What's New in Grokking System Design in 2026

System design is a moving target. The fundamentals are stable, but the specific systems engineers ask about in interviews shift every couple of years. Pinterest gives way to Reddit. WhatsApp gives way to Discord. The classic ad-click-tracking problem gives way to the flash-sale problem.

A static resource can't keep up with this. A continuously updated course can. That's the practical case for keeping Grokking System Design current rather than freezing it like a book.

Here's what actually changed in 2026, organized by what kind of update it is.

The biggest update: Volume II as a separate course

The most significant addition isn't a feature inside the original course. It's a new course alongside it.

Grokking the System Design Interview, Volume II launched as a deeper, senior-focused companion to the original Grokking the System Design Interview. The original course (now thought of as Volume I) is designed for engineers up to about 5 years of experience, covering the fundamentals, trade-offs, and 18 classic system design problems.

Volume II is built for the gap above that. Senior engineers, staff engineers, and anyone with 5+ years of experience who needs deeper coverage of more complex systems will find it directly relevant. Mid-level engineers who want to push past their comfort zone can also benefit, especially in the final weeks of preparation.

LISTED ENTRIES |
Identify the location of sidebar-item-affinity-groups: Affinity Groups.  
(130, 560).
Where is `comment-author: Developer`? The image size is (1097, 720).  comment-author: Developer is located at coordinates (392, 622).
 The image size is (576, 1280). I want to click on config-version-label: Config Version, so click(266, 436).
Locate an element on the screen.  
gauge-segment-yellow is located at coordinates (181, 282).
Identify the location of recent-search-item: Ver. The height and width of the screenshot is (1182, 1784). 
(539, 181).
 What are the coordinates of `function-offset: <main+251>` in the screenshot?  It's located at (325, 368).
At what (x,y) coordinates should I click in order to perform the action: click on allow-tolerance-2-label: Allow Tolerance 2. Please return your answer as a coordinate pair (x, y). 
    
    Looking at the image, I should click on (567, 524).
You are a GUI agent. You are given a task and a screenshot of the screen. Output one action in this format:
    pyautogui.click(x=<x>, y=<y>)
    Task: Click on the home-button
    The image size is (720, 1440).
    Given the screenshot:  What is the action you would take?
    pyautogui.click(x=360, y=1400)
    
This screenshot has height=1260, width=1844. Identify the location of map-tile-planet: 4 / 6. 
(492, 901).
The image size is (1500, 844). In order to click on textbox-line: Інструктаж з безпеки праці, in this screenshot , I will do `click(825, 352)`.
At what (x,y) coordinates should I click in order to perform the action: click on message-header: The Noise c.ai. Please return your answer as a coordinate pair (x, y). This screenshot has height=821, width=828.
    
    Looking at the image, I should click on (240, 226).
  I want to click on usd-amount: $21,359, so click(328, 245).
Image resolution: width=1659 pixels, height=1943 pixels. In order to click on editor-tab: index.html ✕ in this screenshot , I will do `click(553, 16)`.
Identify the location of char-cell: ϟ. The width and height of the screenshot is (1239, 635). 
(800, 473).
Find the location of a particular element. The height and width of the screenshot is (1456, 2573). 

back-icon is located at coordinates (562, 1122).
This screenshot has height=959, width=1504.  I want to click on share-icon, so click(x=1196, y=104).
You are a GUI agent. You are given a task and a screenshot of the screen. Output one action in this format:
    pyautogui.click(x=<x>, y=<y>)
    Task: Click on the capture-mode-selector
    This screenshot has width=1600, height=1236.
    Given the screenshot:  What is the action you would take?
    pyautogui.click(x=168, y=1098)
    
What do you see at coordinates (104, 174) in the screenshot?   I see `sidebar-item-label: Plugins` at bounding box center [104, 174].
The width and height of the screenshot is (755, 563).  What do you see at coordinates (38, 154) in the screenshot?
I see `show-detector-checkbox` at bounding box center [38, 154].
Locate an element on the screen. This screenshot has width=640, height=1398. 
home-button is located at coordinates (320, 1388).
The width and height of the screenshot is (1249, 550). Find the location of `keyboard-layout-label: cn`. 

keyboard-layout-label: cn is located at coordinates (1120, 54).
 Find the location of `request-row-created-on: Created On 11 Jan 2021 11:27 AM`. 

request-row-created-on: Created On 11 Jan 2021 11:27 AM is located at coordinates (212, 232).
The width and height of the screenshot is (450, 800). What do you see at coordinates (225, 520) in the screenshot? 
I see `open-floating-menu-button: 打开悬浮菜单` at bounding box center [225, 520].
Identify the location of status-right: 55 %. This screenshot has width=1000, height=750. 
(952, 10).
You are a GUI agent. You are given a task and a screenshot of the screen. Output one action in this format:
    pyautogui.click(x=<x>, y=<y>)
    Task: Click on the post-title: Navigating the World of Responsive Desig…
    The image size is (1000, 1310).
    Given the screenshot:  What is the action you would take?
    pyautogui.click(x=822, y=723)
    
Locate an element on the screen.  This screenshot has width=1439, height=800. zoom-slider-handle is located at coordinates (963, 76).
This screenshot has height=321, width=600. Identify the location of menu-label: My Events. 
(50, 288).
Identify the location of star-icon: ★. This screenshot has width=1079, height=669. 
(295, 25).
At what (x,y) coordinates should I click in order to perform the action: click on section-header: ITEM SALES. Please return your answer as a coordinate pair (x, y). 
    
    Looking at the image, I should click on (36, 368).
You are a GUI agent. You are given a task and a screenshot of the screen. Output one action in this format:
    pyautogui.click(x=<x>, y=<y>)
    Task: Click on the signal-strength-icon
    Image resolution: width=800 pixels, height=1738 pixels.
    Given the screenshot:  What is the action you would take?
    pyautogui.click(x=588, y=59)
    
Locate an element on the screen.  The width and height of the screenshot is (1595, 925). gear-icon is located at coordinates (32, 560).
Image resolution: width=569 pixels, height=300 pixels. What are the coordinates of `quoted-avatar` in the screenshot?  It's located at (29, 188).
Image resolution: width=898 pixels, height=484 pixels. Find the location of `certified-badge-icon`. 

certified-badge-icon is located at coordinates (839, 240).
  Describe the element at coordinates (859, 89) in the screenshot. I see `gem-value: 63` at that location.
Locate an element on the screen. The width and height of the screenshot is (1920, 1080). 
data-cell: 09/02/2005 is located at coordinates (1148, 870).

EXERCISE BRIEF |
Answer these questions using the article on Grokking System Design in 2026.
1. According to the article, what gives way to Discord?
2. What new course does the article call the most significant addition?
3. How many classic system design problems does the original course cover?

RESPONSE AREA |
1. WhatsApp
2. Grokking the System Design Interview, Volume II
3. 18